We will move slowly through each of the following commands to break them down.
Sort columns
To sort a DataFrame, we can use the .sort_values() method with the parameter by= and including the name of the column we want to sort by written in quotation marks.
For example, we can sort the DataFrame by the percentages of total refugee arrivals:
refugee_df.sort_values(by='percent_total', ascending=False)[:15]

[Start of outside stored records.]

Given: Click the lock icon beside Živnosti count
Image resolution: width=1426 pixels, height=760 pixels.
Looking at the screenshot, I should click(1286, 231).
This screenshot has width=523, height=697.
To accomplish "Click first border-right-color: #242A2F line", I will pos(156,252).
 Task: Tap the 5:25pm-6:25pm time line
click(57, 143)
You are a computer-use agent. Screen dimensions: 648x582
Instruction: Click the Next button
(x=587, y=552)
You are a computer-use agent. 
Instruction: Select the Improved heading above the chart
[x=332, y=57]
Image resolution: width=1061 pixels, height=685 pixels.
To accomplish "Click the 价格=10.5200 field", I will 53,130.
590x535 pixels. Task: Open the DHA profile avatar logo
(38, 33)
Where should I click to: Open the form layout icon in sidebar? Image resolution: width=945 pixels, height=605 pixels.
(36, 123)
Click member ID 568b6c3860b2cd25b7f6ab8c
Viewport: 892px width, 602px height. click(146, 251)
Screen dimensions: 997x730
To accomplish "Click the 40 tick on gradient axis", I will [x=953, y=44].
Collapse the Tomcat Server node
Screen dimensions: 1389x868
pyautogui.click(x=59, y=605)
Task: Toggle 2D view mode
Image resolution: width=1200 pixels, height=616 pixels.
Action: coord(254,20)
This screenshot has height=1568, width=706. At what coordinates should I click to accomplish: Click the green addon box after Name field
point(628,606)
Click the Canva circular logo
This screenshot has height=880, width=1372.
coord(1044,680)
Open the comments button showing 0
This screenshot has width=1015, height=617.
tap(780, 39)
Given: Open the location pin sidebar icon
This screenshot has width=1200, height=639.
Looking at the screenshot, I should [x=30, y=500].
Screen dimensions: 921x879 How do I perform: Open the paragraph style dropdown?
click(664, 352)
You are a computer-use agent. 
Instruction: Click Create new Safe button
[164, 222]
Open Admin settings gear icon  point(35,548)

Note: In the command above, we used the “by=” parameter to specify that the data be sorted according to the “percent_total” column and we added the “ascending=False” parameter in order to request that the data be displayed with the highest percentage first. By default, Pandas will sort in “ascending” order, from the smallest value to the largest value. We also added a Python list slice (i.e., [:15]) to view just the top 15 rows.
Groupby Columns
We can group data and perform calculations on the groups using the .groupby() method. For example, to see the breakdown of the number of arrivals by country of origin, we can use the following command:
refugee_df.groupby('origin')
This command created a Groupby object—grouped data—that we can use to perform calculations such as counting the number of non-blank values in each column for each arrival by country of origin.
Next, we will use the following command to count the number of refugee arrivals by country of origin, with the output showing the top twenty rows sorted by descending order:
refugee_df.groupby('origin')['arrivals'].count().sort_values(ascending=False)[:20]
These results show us the total number of arrivals by country of origin across the 2005-2015 period, in descending order, sliced for the top 20 results.
Let’s unpack the command to better understand these results:
- We have three stacked methods here: .groupby(), .count(), and .sort_values().
- groupby(‘origin’)[‘arrivals’]: For the Groupby object we defined in the previous step, groupby(‘origin’), we are isolating the “arrivals” column. Basically, we are asking to view the number of refugee arrivals by country of origin.
- .count(): This method counts non-blank cells for each column or row. The results we see in the output show the total number of refugee arrivals by country of origin.
- .sort_values(ascending=False): This method specifies how we want our output to be sorted. We include the ascending=False parameter in order to request that the data be displayed with the highest percentage first.
- [:20]: This Python slide specifies that we just want to see the top 20 rows.
Count values
We can count the number of unique values in a column by using the .value_counts() method.
refugee_df['state'].value_counts()
These results show us how many refugees were resettled in each state across the 2005-2015 period. We can see the full list of states noted in the DataFrame, and these include the District of Columbia, Puerto Rico and Guam. We can also note that Wyoming is missing from the list, which can be confirmed by filtering the DataFrame to select only certain values.
refugee_df[refugee_df['state'] == 'Wyoming']
Terms used in lesson:
.sort_values(): Use the .sort_values() method to sort the data within a column in your DataFrame
.groupby(): Use the .groupby() method to group data and perform calculations on the groups in your DataFrame
.count(): Use the .count() method to count non-blank cells for each column or row.
.value_counts(): Use the .value_counts() method to count the number of unique values in a column.